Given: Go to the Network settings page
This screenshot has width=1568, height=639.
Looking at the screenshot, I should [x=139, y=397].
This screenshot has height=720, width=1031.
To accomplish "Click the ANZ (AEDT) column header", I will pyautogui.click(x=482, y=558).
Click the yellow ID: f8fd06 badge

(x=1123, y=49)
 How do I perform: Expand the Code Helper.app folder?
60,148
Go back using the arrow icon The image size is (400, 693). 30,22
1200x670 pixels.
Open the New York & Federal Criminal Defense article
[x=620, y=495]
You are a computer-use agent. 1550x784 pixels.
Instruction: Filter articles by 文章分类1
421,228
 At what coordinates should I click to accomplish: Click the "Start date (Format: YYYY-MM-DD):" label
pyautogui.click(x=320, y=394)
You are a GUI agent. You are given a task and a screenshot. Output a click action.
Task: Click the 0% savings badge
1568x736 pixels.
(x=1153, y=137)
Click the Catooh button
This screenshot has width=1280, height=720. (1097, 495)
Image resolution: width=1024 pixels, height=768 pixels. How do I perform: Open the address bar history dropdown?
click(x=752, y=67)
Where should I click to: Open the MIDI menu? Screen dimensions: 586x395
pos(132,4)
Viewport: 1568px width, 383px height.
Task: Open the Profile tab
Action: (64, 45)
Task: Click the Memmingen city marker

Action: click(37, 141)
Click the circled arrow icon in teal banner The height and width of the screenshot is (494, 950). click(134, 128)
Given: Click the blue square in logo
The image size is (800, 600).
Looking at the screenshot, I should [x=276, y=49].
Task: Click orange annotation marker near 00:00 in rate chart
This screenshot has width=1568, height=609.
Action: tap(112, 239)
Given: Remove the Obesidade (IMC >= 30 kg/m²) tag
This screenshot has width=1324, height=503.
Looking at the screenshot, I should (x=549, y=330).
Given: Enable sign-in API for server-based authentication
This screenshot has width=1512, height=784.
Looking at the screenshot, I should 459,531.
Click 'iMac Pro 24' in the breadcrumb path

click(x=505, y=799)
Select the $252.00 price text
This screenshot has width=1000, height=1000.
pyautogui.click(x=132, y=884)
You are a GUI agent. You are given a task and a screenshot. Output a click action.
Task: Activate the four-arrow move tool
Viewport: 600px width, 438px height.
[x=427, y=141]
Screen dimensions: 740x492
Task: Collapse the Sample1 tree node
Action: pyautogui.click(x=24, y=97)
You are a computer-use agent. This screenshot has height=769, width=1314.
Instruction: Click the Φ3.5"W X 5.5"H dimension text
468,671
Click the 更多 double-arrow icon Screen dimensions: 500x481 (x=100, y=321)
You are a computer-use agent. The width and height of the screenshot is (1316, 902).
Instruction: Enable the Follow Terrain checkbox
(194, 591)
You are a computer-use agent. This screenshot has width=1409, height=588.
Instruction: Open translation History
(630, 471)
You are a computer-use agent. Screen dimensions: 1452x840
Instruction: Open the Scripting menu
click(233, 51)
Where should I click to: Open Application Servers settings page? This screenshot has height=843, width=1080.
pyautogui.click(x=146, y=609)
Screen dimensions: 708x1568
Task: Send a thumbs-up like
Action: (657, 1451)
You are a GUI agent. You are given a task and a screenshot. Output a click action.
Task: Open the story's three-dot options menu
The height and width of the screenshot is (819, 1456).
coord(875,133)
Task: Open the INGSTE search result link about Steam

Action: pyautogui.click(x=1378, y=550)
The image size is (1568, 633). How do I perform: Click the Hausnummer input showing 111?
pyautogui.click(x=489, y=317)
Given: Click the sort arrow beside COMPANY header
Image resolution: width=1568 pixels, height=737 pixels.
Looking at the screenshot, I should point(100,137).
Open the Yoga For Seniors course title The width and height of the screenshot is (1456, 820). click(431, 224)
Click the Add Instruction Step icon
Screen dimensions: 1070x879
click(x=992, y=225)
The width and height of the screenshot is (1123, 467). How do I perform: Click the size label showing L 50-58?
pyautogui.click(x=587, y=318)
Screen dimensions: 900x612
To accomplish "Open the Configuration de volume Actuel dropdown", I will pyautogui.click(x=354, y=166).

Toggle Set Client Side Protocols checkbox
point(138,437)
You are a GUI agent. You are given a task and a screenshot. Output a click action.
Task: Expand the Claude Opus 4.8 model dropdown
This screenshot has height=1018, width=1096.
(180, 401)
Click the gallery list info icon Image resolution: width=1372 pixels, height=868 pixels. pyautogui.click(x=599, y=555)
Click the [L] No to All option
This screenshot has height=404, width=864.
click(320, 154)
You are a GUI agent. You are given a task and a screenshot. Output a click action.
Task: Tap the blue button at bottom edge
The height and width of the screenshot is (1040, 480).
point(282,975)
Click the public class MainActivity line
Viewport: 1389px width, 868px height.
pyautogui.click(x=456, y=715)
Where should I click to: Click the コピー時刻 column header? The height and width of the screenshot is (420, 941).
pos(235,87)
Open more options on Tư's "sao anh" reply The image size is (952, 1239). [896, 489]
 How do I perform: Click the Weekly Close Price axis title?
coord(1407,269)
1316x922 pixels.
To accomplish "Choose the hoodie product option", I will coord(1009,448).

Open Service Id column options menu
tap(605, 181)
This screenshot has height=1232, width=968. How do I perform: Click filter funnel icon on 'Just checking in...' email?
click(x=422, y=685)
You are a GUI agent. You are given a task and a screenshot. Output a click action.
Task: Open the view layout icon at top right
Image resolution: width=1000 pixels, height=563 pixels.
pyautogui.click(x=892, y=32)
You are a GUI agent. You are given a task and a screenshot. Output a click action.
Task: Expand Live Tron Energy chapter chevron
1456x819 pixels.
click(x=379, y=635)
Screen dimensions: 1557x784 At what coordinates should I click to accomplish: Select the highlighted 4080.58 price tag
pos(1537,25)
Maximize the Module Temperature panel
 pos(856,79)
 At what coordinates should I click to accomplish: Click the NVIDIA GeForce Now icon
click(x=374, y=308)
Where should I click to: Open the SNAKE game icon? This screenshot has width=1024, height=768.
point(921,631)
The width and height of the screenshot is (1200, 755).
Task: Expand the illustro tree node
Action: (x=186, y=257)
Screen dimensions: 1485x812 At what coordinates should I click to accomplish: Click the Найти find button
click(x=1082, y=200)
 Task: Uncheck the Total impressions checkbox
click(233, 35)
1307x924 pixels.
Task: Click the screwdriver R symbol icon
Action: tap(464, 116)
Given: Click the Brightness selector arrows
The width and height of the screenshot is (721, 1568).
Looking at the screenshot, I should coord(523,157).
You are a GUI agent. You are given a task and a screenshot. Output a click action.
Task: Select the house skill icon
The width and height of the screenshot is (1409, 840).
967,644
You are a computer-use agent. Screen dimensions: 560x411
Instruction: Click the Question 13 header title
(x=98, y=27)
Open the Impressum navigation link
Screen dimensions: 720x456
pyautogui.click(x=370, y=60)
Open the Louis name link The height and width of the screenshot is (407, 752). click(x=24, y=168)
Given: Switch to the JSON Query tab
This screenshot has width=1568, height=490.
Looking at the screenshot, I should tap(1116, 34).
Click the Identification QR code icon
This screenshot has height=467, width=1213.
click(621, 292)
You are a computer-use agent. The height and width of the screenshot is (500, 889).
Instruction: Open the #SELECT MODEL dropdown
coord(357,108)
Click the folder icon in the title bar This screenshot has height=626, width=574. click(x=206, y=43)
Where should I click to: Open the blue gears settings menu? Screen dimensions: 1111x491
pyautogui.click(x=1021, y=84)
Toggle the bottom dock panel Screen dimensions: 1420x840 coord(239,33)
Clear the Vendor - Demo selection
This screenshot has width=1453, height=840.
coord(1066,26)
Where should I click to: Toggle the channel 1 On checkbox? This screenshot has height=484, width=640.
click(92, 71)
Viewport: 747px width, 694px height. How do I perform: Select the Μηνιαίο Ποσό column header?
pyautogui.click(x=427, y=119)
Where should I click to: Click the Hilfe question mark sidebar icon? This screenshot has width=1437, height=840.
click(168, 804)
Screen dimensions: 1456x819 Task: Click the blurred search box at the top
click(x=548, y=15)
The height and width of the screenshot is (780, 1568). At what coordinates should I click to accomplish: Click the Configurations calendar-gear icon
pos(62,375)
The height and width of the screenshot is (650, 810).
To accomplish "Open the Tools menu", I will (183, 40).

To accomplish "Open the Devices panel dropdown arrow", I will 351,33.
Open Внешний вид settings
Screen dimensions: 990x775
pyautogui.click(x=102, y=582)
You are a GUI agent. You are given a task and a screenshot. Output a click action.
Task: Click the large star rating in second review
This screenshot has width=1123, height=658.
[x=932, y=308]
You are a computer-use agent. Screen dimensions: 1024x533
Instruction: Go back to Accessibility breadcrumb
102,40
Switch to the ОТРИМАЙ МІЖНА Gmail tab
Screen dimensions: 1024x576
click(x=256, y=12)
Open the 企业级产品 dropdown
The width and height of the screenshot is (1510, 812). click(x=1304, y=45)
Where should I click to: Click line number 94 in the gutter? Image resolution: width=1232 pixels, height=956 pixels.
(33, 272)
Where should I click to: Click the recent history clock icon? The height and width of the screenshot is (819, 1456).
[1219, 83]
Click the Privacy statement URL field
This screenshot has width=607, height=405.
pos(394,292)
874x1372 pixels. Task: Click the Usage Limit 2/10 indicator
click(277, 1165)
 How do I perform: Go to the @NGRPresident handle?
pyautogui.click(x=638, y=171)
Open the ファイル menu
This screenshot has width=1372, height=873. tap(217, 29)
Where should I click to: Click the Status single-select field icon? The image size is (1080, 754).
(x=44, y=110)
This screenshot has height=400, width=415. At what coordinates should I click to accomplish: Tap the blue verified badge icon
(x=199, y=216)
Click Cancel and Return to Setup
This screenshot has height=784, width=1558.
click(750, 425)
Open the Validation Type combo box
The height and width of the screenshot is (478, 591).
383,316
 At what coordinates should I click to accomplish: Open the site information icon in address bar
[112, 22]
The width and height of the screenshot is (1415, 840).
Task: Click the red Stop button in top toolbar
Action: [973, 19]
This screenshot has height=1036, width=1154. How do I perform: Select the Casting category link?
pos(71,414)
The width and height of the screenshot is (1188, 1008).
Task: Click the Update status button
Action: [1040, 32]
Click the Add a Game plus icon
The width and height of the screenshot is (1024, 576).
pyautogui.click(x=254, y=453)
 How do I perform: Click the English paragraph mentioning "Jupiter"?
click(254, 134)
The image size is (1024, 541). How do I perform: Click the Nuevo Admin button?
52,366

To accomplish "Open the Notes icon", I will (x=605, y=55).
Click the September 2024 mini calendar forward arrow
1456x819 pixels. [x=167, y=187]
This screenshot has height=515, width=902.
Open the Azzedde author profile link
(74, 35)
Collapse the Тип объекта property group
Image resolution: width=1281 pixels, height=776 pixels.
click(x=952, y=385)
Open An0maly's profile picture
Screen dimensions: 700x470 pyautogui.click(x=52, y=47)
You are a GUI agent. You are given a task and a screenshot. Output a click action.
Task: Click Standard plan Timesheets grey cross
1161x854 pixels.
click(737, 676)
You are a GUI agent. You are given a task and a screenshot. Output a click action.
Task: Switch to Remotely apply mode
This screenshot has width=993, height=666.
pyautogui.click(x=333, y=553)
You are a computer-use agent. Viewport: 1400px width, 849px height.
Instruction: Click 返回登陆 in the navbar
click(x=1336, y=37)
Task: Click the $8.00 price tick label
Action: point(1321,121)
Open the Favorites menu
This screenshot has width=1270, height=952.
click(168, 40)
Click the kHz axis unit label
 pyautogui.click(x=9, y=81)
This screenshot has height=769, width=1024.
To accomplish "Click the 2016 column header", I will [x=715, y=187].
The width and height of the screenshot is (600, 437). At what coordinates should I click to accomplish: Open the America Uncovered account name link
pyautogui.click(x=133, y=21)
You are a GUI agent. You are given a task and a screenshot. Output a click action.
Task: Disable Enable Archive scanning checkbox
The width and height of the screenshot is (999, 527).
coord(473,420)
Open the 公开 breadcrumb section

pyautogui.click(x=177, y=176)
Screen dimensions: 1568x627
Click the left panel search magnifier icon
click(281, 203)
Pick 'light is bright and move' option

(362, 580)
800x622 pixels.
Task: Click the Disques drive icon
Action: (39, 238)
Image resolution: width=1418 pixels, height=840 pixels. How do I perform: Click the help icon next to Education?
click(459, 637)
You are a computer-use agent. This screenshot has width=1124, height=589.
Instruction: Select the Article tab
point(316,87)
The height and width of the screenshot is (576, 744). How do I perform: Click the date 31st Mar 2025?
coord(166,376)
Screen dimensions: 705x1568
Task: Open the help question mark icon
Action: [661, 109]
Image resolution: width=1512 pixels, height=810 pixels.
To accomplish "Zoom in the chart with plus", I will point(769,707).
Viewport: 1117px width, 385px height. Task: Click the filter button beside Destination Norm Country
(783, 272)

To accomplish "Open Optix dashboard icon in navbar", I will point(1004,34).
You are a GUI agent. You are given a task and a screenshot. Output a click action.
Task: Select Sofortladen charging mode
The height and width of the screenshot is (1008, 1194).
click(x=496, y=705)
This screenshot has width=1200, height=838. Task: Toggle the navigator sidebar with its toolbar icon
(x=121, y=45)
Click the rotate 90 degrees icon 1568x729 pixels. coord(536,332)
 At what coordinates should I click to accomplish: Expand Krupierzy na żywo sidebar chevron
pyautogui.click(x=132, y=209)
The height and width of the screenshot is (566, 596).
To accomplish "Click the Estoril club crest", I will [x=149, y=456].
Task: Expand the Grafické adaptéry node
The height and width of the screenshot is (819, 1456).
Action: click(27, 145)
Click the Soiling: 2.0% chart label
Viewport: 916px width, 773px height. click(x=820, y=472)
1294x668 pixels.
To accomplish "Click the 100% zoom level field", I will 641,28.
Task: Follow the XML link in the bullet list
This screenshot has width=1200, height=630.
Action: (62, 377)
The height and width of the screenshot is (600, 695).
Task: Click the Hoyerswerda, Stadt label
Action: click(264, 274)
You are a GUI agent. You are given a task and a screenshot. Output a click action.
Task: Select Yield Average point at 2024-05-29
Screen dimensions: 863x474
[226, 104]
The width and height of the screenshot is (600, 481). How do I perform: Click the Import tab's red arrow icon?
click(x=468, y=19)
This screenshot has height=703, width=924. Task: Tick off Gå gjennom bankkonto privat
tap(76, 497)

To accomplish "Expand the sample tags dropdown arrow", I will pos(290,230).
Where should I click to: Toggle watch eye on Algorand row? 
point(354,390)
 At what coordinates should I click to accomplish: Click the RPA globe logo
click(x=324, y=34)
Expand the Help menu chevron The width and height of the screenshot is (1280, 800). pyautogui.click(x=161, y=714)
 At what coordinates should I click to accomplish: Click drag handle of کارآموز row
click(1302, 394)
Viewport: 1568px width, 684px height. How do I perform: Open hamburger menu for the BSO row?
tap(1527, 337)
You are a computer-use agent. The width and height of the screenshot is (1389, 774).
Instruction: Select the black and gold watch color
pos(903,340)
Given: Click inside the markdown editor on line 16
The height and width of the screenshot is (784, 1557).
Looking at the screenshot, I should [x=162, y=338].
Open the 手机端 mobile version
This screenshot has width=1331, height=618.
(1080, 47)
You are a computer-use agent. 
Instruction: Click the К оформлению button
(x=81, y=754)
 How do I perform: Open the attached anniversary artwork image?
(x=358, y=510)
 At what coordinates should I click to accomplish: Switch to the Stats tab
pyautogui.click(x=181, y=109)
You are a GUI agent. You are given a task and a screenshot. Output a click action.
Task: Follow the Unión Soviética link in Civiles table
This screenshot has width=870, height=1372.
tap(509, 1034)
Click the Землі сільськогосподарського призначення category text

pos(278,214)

• [WHAT YOU SHOULD DO]
Return each line of the listing above that contains the word "column", matching case exactly.

• [EXERCISE RESPONSE]
To accomplish "Click the ANZ (AEDT) column header", I will pyautogui.click(x=482, y=558).
Where should I click to: Click the コピー時刻 column header? The height and width of the screenshot is (420, 941).
Open Service Id column options menu
Viewport: 747px width, 694px height. How do I perform: Select the Μηνιαίο Ποσό column header?
To accomplish "Click the 2016 column header", I will [x=715, y=187].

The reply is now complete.